# START OF Material provided
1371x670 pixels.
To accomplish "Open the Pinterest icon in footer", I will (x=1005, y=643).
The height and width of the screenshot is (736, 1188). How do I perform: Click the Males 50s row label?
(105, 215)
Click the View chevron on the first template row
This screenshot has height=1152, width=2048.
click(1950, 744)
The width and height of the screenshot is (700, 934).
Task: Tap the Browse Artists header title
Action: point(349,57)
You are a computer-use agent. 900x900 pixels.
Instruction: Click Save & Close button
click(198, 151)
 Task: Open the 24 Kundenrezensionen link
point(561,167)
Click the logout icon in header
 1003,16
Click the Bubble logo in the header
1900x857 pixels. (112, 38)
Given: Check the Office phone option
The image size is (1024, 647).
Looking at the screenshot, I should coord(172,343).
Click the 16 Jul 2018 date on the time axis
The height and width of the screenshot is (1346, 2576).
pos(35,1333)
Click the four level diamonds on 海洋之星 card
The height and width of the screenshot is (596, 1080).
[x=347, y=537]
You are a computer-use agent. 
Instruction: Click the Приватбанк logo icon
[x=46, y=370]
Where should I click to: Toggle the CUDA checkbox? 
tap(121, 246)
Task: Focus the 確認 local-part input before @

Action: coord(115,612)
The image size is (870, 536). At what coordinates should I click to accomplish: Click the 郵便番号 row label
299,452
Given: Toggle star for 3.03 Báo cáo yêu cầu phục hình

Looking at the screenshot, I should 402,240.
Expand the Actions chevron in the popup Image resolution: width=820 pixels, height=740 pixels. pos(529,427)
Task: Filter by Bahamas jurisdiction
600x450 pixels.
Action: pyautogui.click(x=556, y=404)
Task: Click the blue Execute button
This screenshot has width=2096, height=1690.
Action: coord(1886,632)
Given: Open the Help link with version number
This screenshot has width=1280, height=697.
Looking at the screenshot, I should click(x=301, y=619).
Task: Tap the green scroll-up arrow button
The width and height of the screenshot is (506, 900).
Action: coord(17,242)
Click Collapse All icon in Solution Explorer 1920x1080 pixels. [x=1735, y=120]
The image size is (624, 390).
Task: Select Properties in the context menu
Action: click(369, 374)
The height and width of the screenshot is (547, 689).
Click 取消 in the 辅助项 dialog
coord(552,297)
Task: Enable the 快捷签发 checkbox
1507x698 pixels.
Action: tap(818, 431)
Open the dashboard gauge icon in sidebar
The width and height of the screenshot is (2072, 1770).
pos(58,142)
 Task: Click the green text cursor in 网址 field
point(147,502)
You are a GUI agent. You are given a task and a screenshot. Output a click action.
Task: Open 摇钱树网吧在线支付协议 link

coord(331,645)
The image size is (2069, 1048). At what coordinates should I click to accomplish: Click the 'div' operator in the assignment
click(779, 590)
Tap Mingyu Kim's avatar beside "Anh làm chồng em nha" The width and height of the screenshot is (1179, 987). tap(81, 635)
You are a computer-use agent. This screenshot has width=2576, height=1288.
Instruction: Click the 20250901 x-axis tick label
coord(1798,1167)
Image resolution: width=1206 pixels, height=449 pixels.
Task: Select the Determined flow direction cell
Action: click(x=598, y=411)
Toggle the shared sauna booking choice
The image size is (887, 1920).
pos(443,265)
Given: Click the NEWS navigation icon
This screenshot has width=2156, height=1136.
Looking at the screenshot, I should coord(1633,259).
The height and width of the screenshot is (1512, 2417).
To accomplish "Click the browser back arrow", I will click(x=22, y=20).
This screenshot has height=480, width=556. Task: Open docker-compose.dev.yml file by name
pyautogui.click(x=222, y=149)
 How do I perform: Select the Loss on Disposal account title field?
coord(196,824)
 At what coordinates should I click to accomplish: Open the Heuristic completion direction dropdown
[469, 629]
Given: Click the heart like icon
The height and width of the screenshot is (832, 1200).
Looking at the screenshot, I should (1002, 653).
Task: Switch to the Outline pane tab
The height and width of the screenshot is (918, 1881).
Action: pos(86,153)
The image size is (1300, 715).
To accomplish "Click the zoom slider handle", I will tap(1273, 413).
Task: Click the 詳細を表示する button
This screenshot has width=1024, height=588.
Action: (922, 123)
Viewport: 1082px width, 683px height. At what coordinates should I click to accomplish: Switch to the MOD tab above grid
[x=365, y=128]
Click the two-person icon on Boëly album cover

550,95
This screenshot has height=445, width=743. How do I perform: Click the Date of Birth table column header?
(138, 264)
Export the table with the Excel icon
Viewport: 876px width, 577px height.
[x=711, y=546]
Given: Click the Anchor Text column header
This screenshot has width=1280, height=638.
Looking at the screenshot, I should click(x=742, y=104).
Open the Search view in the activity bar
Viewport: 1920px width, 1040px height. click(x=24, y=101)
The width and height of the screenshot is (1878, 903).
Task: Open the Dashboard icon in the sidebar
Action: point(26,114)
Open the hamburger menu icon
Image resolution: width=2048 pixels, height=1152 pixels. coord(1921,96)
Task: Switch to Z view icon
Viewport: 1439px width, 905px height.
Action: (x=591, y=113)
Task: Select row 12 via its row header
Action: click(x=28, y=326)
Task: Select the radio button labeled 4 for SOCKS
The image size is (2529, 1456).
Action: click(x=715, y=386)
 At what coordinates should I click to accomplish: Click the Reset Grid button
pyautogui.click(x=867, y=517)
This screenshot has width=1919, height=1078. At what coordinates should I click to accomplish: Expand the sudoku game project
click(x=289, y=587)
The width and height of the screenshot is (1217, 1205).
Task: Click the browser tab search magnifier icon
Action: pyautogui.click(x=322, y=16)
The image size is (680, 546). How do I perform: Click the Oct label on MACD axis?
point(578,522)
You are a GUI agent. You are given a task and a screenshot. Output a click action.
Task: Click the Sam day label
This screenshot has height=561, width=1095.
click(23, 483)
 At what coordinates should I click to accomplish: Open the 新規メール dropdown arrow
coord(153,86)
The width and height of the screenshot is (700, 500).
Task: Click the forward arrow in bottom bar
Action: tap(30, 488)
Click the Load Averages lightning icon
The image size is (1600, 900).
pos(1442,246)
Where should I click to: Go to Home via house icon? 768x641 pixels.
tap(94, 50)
# END OF Material provided
§ **Directions for this task**: Rewrite all of the material above, replacing every occurrence of "Instruction" with "Directive" and leaving everything else unchanged.

§ **Problem solution**:
1371x670 pixels.
To accomplish "Open the Pinterest icon in footer", I will (x=1005, y=643).
The height and width of the screenshot is (736, 1188). How do I perform: Click the Males 50s row label?
(105, 215)
Click the View chevron on the first template row
This screenshot has height=1152, width=2048.
click(1950, 744)
The width and height of the screenshot is (700, 934).
Task: Tap the Browse Artists header title
Action: point(349,57)
You are a computer-use agent. 900x900 pixels.
Directive: Click Save & Close button
click(198, 151)
 Task: Open the 24 Kundenrezensionen link
point(561,167)
Click the logout icon in header
 1003,16
Click the Bubble logo in the header
1900x857 pixels. (112, 38)
Given: Check the Office phone option
The image size is (1024, 647).
Looking at the screenshot, I should coord(172,343).
Click the 16 Jul 2018 date on the time axis
The height and width of the screenshot is (1346, 2576).
pos(35,1333)
Click the four level diamonds on 海洋之星 card
The height and width of the screenshot is (596, 1080).
[x=347, y=537]
You are a computer-use agent. 
Directive: Click the Приватбанк logo icon
[x=46, y=370]
Where should I click to: Toggle the CUDA checkbox? 
tap(121, 246)
Task: Focus the 確認 local-part input before @

Action: coord(115,612)
The image size is (870, 536). At what coordinates should I click to accomplish: Click the 郵便番号 row label
299,452
Given: Toggle star for 3.03 Báo cáo yêu cầu phục hình

Looking at the screenshot, I should 402,240.
Expand the Actions chevron in the popup Image resolution: width=820 pixels, height=740 pixels. pos(529,427)
Task: Filter by Bahamas jurisdiction
600x450 pixels.
Action: pyautogui.click(x=556, y=404)
Task: Click the blue Execute button
This screenshot has width=2096, height=1690.
Action: coord(1886,632)
Given: Open the Help link with version number
This screenshot has width=1280, height=697.
Looking at the screenshot, I should click(x=301, y=619).
Task: Tap the green scroll-up arrow button
The width and height of the screenshot is (506, 900).
Action: coord(17,242)
Click Collapse All icon in Solution Explorer 1920x1080 pixels. [x=1735, y=120]
The image size is (624, 390).
Task: Select Properties in the context menu
Action: click(369, 374)
The height and width of the screenshot is (547, 689).
Click 取消 in the 辅助项 dialog
coord(552,297)
Task: Enable the 快捷签发 checkbox
1507x698 pixels.
Action: tap(818, 431)
Open the dashboard gauge icon in sidebar
The width and height of the screenshot is (2072, 1770).
pos(58,142)
 Task: Click the green text cursor in 网址 field
point(147,502)
You are a GUI agent. You are given a task and a screenshot. Output a click action.
Task: Open 摇钱树网吧在线支付协议 link

coord(331,645)
The image size is (2069, 1048). At what coordinates should I click to accomplish: Click the 'div' operator in the assignment
click(779, 590)
Tap Mingyu Kim's avatar beside "Anh làm chồng em nha" The width and height of the screenshot is (1179, 987). tap(81, 635)
You are a computer-use agent. This screenshot has width=2576, height=1288.
Directive: Click the 20250901 x-axis tick label
coord(1798,1167)
Image resolution: width=1206 pixels, height=449 pixels.
Task: Select the Determined flow direction cell
Action: click(x=598, y=411)
Toggle the shared sauna booking choice
The image size is (887, 1920).
pos(443,265)
Given: Click the NEWS navigation icon
This screenshot has width=2156, height=1136.
Looking at the screenshot, I should coord(1633,259).
The height and width of the screenshot is (1512, 2417).
To accomplish "Click the browser back arrow", I will click(x=22, y=20).
This screenshot has height=480, width=556. Task: Open docker-compose.dev.yml file by name
pyautogui.click(x=222, y=149)
 How do I perform: Select the Loss on Disposal account title field?
coord(196,824)
 At what coordinates should I click to accomplish: Open the Heuristic completion direction dropdown
[469, 629]
Given: Click the heart like icon
The height and width of the screenshot is (832, 1200).
Looking at the screenshot, I should (1002, 653).
Task: Switch to the Outline pane tab
The height and width of the screenshot is (918, 1881).
Action: pos(86,153)
The image size is (1300, 715).
To accomplish "Click the zoom slider handle", I will tap(1273, 413).
Task: Click the 詳細を表示する button
This screenshot has width=1024, height=588.
Action: (922, 123)
Viewport: 1082px width, 683px height. At what coordinates should I click to accomplish: Switch to the MOD tab above grid
[x=365, y=128]
Click the two-person icon on Boëly album cover

550,95
This screenshot has height=445, width=743. How do I perform: Click the Date of Birth table column header?
(138, 264)
Export the table with the Excel icon
Viewport: 876px width, 577px height.
[x=711, y=546]
Given: Click the Anchor Text column header
This screenshot has width=1280, height=638.
Looking at the screenshot, I should click(x=742, y=104).
Open the Search view in the activity bar
Viewport: 1920px width, 1040px height. click(x=24, y=101)
The width and height of the screenshot is (1878, 903).
Task: Open the Dashboard icon in the sidebar
Action: point(26,114)
Open the hamburger menu icon
Image resolution: width=2048 pixels, height=1152 pixels. coord(1921,96)
Task: Switch to Z view icon
Viewport: 1439px width, 905px height.
Action: (x=591, y=113)
Task: Select row 12 via its row header
Action: click(x=28, y=326)
Task: Select the radio button labeled 4 for SOCKS
The image size is (2529, 1456).
Action: click(x=715, y=386)
 At what coordinates should I click to accomplish: Click the Reset Grid button
pyautogui.click(x=867, y=517)
This screenshot has width=1919, height=1078. At what coordinates should I click to accomplish: Expand the sudoku game project
click(x=289, y=587)
The width and height of the screenshot is (1217, 1205).
Task: Click the browser tab search magnifier icon
Action: pyautogui.click(x=322, y=16)
The image size is (680, 546). How do I perform: Click the Oct label on MACD axis?
point(578,522)
You are a GUI agent. You are given a task and a screenshot. Output a click action.
Task: Click the Sam day label
This screenshot has height=561, width=1095.
click(23, 483)
 At what coordinates should I click to accomplish: Open the 新規メール dropdown arrow
coord(153,86)
The width and height of the screenshot is (700, 500).
Task: Click the forward arrow in bottom bar
Action: tap(30, 488)
Click the Load Averages lightning icon
The image size is (1600, 900).
pos(1442,246)
Where should I click to: Go to Home via house icon? 768x641 pixels.
tap(94, 50)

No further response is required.